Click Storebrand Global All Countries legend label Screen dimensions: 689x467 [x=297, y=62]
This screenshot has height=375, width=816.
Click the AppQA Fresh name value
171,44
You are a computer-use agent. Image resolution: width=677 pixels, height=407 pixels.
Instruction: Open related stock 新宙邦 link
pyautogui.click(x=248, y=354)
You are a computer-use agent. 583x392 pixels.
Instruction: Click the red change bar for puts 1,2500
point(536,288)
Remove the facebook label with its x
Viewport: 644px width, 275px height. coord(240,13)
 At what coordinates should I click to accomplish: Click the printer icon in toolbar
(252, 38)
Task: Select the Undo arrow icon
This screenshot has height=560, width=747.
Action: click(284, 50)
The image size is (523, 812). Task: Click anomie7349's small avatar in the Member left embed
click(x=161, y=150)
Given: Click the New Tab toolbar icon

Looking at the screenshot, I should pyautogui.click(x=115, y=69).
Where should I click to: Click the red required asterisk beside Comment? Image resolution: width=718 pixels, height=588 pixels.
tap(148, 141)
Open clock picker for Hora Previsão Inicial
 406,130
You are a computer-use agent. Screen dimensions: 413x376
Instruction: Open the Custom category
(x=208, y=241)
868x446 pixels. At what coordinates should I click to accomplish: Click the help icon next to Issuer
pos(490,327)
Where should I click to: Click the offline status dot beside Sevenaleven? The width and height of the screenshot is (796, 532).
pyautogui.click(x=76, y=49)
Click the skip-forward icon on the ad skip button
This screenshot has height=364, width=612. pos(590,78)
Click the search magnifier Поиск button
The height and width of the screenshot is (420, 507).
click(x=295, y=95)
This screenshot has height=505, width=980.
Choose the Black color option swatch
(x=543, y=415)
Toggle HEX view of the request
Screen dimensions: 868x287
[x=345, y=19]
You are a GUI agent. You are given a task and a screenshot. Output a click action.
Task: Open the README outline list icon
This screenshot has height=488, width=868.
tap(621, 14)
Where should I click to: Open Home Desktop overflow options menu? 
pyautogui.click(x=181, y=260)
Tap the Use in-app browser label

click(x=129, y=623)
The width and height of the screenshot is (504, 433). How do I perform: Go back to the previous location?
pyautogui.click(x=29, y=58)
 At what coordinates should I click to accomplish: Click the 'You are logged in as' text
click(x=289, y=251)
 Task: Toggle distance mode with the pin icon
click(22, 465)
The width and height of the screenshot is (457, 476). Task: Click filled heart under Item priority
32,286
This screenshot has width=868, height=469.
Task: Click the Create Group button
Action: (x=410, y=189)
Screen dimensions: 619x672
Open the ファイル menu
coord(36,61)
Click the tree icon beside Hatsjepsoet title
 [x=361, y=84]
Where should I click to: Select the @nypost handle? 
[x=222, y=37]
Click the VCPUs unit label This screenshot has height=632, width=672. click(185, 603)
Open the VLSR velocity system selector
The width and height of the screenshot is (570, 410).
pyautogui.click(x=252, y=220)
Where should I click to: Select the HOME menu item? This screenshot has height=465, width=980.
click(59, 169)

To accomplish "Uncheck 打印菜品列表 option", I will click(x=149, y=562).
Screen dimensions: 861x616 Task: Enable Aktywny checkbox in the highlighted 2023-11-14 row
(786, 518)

+ + + + + + +

**AIM OF THE EXERCISE:** Give an exact repetition of all the material.

**EXERCISE ANSWER:**
Click Storebrand Global All Countries legend label Screen dimensions: 689x467 [x=297, y=62]
This screenshot has height=375, width=816.
Click the AppQA Fresh name value
171,44
You are a computer-use agent. Image resolution: width=677 pixels, height=407 pixels.
Instruction: Open related stock 新宙邦 link
pyautogui.click(x=248, y=354)
You are a computer-use agent. 583x392 pixels.
Instruction: Click the red change bar for puts 1,2500
point(536,288)
Remove the facebook label with its x
Viewport: 644px width, 275px height. coord(240,13)
 At what coordinates should I click to accomplish: Click the printer icon in toolbar
(252, 38)
Task: Select the Undo arrow icon
This screenshot has height=560, width=747.
Action: click(284, 50)
The image size is (523, 812). Task: Click anomie7349's small avatar in the Member left embed
click(x=161, y=150)
Given: Click the New Tab toolbar icon

Looking at the screenshot, I should pyautogui.click(x=115, y=69).
Where should I click to: Click the red required asterisk beside Comment? Image resolution: width=718 pixels, height=588 pixels.
tap(148, 141)
Open clock picker for Hora Previsão Inicial
 406,130
You are a computer-use agent. Screen dimensions: 413x376
Instruction: Open the Custom category
(x=208, y=241)
868x446 pixels. At what coordinates should I click to accomplish: Click the help icon next to Issuer
pos(490,327)
Where should I click to: Click the offline status dot beside Sevenaleven? The width and height of the screenshot is (796, 532).
pyautogui.click(x=76, y=49)
Click the skip-forward icon on the ad skip button
This screenshot has height=364, width=612. pos(590,78)
Click the search magnifier Поиск button
The height and width of the screenshot is (420, 507).
click(x=295, y=95)
This screenshot has height=505, width=980.
Choose the Black color option swatch
(x=543, y=415)
Toggle HEX view of the request
Screen dimensions: 868x287
[x=345, y=19]
You are a GUI agent. You are given a task and a screenshot. Output a click action.
Task: Open the README outline list icon
This screenshot has height=488, width=868.
tap(621, 14)
Where should I click to: Open Home Desktop overflow options menu? 
pyautogui.click(x=181, y=260)
Tap the Use in-app browser label

click(x=129, y=623)
The width and height of the screenshot is (504, 433). How do I perform: Go back to the previous location?
pyautogui.click(x=29, y=58)
 At what coordinates should I click to accomplish: Click the 'You are logged in as' text
click(x=289, y=251)
 Task: Toggle distance mode with the pin icon
click(22, 465)
The width and height of the screenshot is (457, 476). Task: Click filled heart under Item priority
32,286
This screenshot has width=868, height=469.
Task: Click the Create Group button
Action: (x=410, y=189)
Screen dimensions: 619x672
Open the ファイル menu
coord(36,61)
Click the tree icon beside Hatsjepsoet title
 [x=361, y=84]
Where should I click to: Select the @nypost handle? 
[x=222, y=37]
Click the VCPUs unit label This screenshot has height=632, width=672. click(185, 603)
Open the VLSR velocity system selector
The width and height of the screenshot is (570, 410).
pyautogui.click(x=252, y=220)
Where should I click to: Select the HOME menu item? This screenshot has height=465, width=980.
click(59, 169)

To accomplish "Uncheck 打印菜品列表 option", I will click(x=149, y=562).
Screen dimensions: 861x616 Task: Enable Aktywny checkbox in the highlighted 2023-11-14 row
(786, 518)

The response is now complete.